Often when I'd die — which results in one of several gruesome death animations — I'd find the alien's behavior slightly different the next time I played. Since death was a regular occurrence, this kept the experience interesting, as each attempt was a bit different. In my case, this meant I played the game incredibly slowly, as I was terrified of being seen. On several occasions I found myself hiding under a desk for minutes at a time just hoping the alien would go away. That rarely worked. Instead, distractions like flares or hacking into the speaker system are necessary tools for diverting its attention. When in doubt, I'd pull out the flamethrower to give it an all-too-temporary scare.

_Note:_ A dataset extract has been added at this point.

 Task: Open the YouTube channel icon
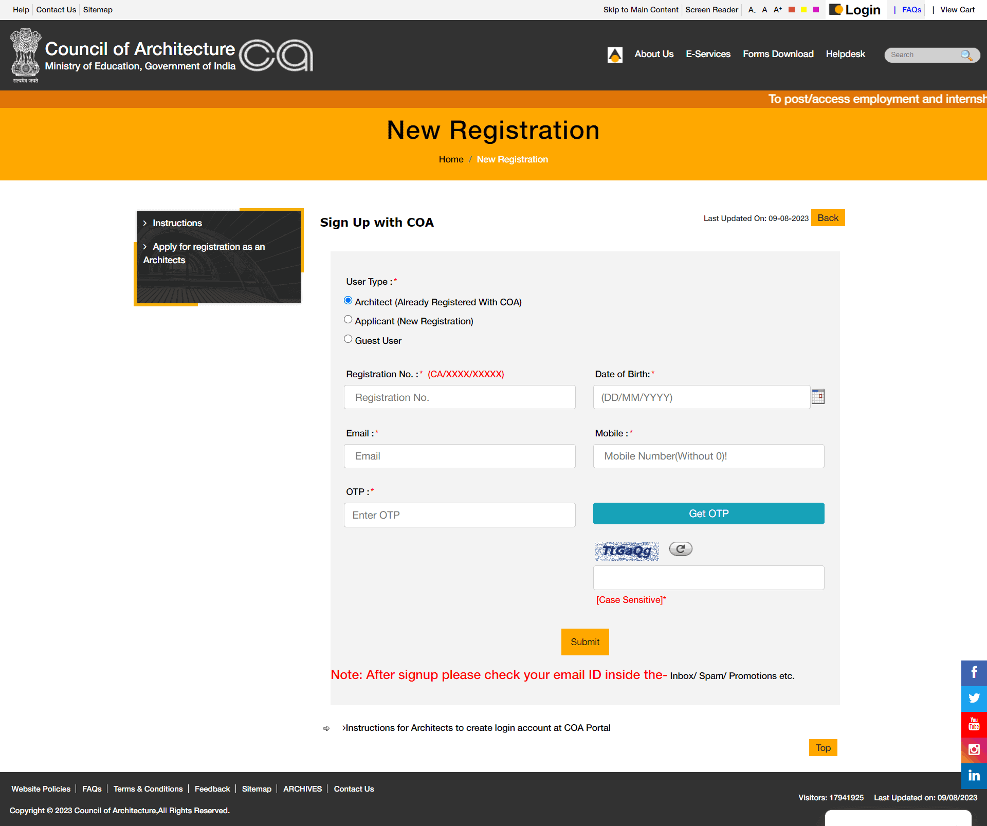pos(974,724)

It's not just the alien itself that's scary, though, it’s the entire atmosphere. Isolation looks just like the original film, with a retro, industrial take on science fiction. You'll walk through corridors that suddenly fill with steam, and the gadgets you'll use look ripped from a 30-year-old Radio Shack catalog. Even the gameplay makes things feel rugged and mechanical: you don't just push a button to hack a computer or pull a lever; they instead require multiple inputs. Everything takes a little more work, a little more time, leaving you vulnerable. Using a torch to cut open a lock is an agonizing few moments because the alien could be right behind you. Even saving — which requires punching a card into a wonderfully retro phone booth-like machine — takes time and carries the risk of death. The distinct look and feel is complemented by amazing sound design, as the space station constantly creaks and groans, creating an almost unyielding sense of unease.

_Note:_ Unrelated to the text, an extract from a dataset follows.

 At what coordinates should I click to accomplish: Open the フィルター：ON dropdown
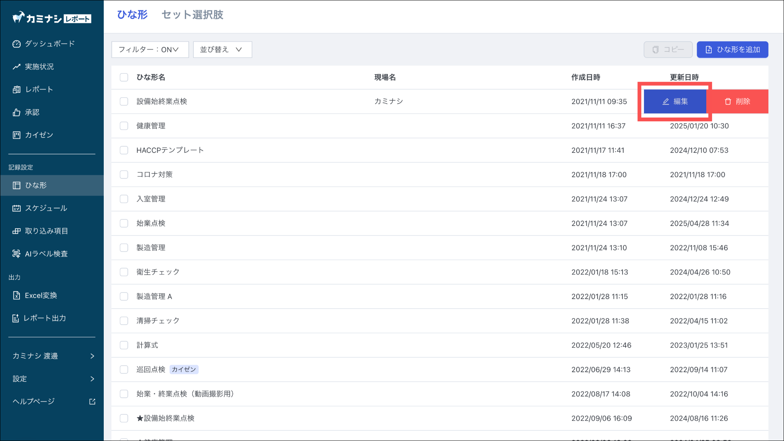[150, 50]
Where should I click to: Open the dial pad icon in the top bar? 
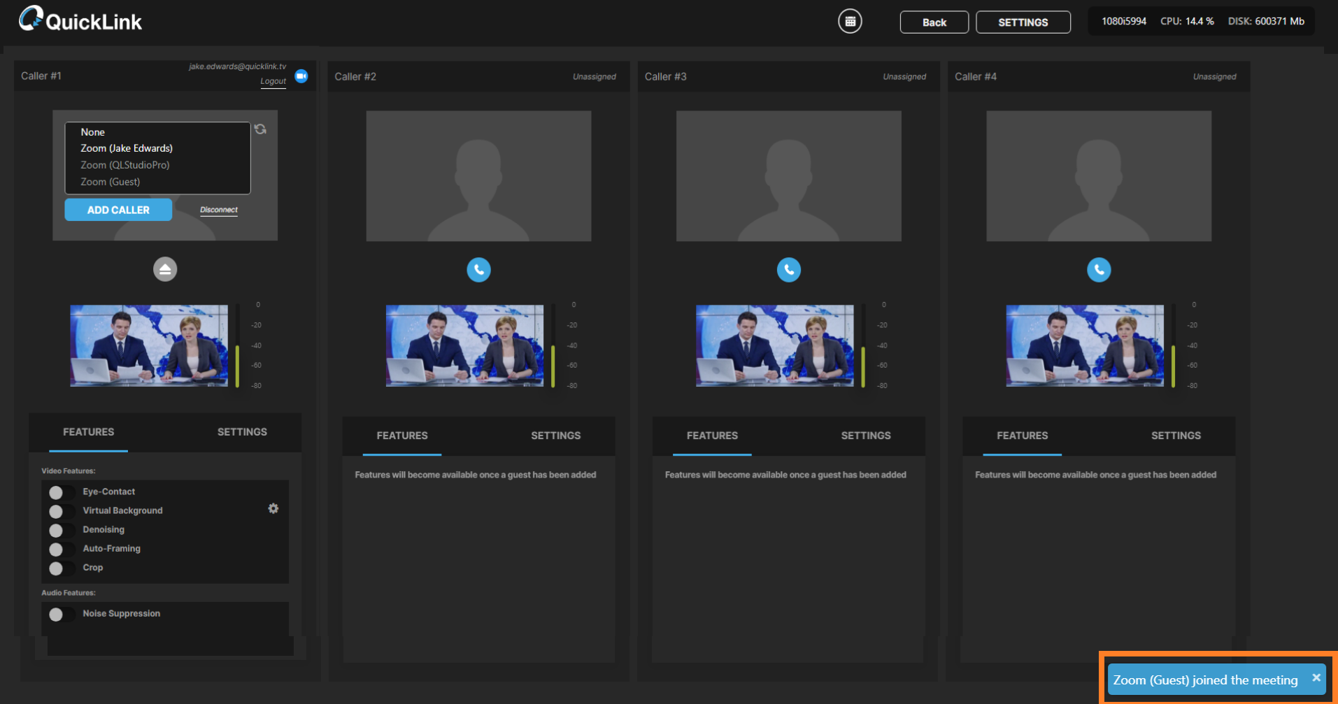click(850, 21)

When all of the elements work together, Isolation is incredible. If this was an eight-hour game that was just about escaping from a xenomorph, it might be perfect. The problem is that Isolation features a good amount of padding, and that padding is far less interesting than the core idea. Just like the solitary alien, the humans and androids on the space station are never happy to see you. Like the alien, your best bet is usually to sneak around these enemies, but doing so is tedious. (You can fight them, but bullets are scarce and gunshots make a lot of noise.)

The humans are particularly dumb, and will often stand in a single spot doing nothing for lengthy periods of time. The robots aren't quite as bad, but can be incredibly frustrating as it's virtually impossible to lose them once they've spotted you. This can sometimes force you into combat, and Isolation’s awful shooting controls make that a chore. But the main problem is that these sections lack the intensity that comes from being stalked by an alien. I was never scared when trying to find my way around a room filled with human survivors. It just felt like a stealth sequence in any other first person video game.

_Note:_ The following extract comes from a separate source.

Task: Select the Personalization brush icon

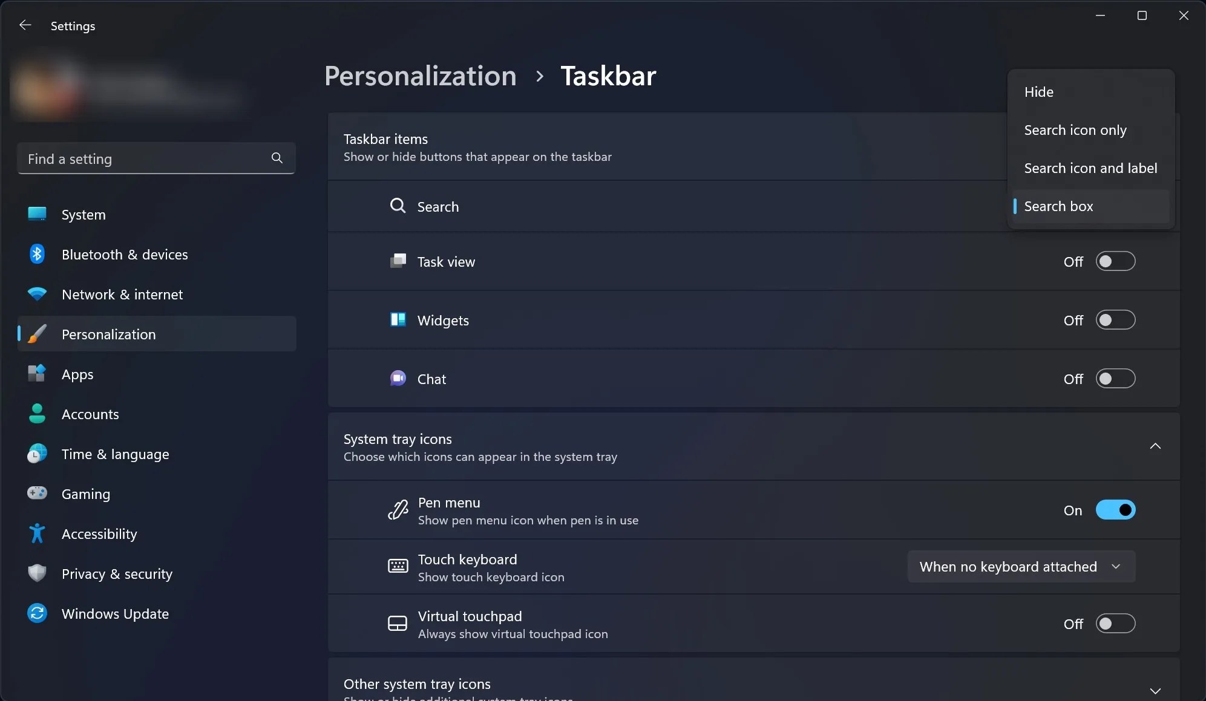Action: 36,334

Isolation has numerous other issues as well. The human characters have awkward animation, and often their mouths won't even move when they're talking. The map can be difficult to read and the save points are oddly placed: sometimes I'd find myself able to save every five minutes, other times I'd be forced to replay long stretches of the game because there was no checkpoint along the way. And while the dark graphics help set the mood, they can also make it almost impossible to see certain key points like ladders or small items that you need to progress. It's almost like the developers spent so much time making the alien and the setting perfect, that other aspects of the experience ended up neglected.

The good news is that Isolation largely achieves what it set out to do despite these issues. This is a game that makes you feel like Sigourney Weaver in the first Alien film: scared, alone, and constantly on edge. I've never been so terrified by a game, for so long. No matter how many times I encountered the alien, I never felt comfortable in its presence. You need to put up with some frustratingly bland sequences to enjoy all of the good stuff, but it’s worth it. Isolation is so close to being the Alien game I always wanted that I don’t mind a few sequences where I’m forced to shoot androids with a shotgun.

Just don’t forget to breathe.

Alien: Isolation launches October 7th on the PS3, PS4, Xbox One, Xbox 360, and PC.